RECORDS SUPPLIED: Begin

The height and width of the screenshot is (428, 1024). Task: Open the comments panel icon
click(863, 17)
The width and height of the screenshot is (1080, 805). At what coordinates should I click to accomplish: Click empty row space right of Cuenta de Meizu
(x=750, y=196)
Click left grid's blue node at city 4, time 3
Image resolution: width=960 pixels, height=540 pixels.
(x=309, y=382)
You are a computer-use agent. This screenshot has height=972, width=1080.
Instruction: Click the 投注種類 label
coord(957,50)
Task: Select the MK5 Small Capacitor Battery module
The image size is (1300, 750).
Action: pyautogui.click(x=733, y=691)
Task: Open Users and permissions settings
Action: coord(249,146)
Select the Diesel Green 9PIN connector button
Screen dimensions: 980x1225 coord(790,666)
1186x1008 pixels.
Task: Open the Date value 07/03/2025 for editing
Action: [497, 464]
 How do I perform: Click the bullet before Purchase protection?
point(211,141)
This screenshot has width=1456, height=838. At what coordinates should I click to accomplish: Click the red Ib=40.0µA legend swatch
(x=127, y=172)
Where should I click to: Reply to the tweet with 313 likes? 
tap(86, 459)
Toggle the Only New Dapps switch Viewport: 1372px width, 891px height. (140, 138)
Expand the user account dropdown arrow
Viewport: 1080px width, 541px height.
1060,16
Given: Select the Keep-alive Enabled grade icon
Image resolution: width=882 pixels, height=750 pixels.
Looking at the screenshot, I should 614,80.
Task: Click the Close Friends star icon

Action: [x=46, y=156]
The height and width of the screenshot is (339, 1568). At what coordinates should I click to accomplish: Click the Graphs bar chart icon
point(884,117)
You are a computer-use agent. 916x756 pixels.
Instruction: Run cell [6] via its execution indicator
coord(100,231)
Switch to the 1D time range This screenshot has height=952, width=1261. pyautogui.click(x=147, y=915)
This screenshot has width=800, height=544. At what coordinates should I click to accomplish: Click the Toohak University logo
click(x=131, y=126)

RECORDS SUPPLIED: End

From the listing, tally every line with the word "time" in it and give only the tally.

2